Doch die engagierten Bürger sind mit dem Ausmass des Krieges und des Leids ebenso überfordert wie der ohnmächtige Staat. Deshalb springen vielerorts dann ausgerechnet diejenigen Institutionen ein, die von vielen Libanesen eigentlich für die Zerstörung ihres Landes verantwortlich gemacht werden: die mächtigen, konfessionell ausgerichteten Milizen und Parteien, die Libanon seit je in Geiselhaft halten. Die Grossen unter ihnen unterhalten längst eigene Hilfsprogramme.

So verfügte der Hizbullah bei Kriegsausbruch nicht nur über einen bewaffneten Flügel, sondern auch über Spitäler, Sozialeinrichtungen und sogar einen eigenen Zivilschutz, der in den von ihm kontrollierten Gebieten im Einsatz ist. Aber diese Organisationen geraten inzwischen ebenso unter israelisches Feuer wie die Kämpfer der Miliz. Jüngst wurden in Südlibanon mehrere Spitäler bei Angriffen zerstört, und erst vor ein paar Tagen bombardierte Israel ein Gebäude des islamischen Hilfsdienstes in Beirut.

In Aley hingegen, hoch oben in den Bergen östlich von Beirut, funktioniert der Apparat der dort herrschenden Sozialistenpartei PSP des Drusenführers Walid Jumblatt einwandfrei. Seine Leute betreiben mehrere Schulen, die zu Flüchtlingsunterkünften umgewandelt wurden. Man sei eben vorbereitet gewesen, Jumblatt habe es kommen sehen, sagt Ribal Abou Sakin, der hier als Leiter des Krisenstabs fungiert. An der Wand in seinem Büro hängen die Porträts von Kamal und Walid Jumblatt, Vater und Sohn jener Sippe, welche die Gebiete der Drusen-Minderheit seit Jahrzehnten wie Feudalherren regiert.
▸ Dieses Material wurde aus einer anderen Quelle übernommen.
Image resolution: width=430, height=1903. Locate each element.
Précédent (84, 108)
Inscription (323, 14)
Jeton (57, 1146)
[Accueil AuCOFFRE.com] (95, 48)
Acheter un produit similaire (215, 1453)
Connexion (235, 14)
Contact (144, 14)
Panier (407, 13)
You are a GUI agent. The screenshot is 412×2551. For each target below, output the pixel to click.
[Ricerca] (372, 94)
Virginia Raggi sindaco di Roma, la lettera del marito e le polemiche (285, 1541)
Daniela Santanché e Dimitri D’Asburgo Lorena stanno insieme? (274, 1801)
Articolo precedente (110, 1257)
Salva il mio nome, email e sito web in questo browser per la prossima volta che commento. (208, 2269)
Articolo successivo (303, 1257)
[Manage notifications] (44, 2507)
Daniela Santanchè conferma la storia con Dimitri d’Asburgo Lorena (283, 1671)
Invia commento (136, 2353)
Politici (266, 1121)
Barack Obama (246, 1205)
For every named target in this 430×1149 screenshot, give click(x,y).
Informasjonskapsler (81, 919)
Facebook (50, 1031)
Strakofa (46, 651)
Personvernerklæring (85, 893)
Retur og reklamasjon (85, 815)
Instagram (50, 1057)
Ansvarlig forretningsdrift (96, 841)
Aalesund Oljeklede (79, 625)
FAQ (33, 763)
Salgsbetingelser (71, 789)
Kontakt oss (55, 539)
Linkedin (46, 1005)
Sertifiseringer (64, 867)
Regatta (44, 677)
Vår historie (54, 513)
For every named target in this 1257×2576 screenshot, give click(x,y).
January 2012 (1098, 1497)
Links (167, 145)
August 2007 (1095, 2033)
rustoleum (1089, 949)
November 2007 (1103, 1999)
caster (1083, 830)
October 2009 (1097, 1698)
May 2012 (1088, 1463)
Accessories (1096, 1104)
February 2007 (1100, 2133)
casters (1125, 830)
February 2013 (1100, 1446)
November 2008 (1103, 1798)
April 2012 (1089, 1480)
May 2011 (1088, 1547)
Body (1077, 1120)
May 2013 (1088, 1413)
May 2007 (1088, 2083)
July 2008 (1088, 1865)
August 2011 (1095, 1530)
In den Unterkünften verteilen Aktivisten mit PSP-Logo am Revers derweil Essen an die Bedürftigen. Auch hier sind ganze Familien aus Südlibanon untergekommen. Manche von ihnen sind nicht zum ersten Mal da. «2006, beim letzten Krieg, sind wir auch schon hierhergeflohen», sagt Ali Kamel Rmanti, ein Flüchtling aus dem Süden. «Es ist, als würde sich die Geschichte wiederholen.»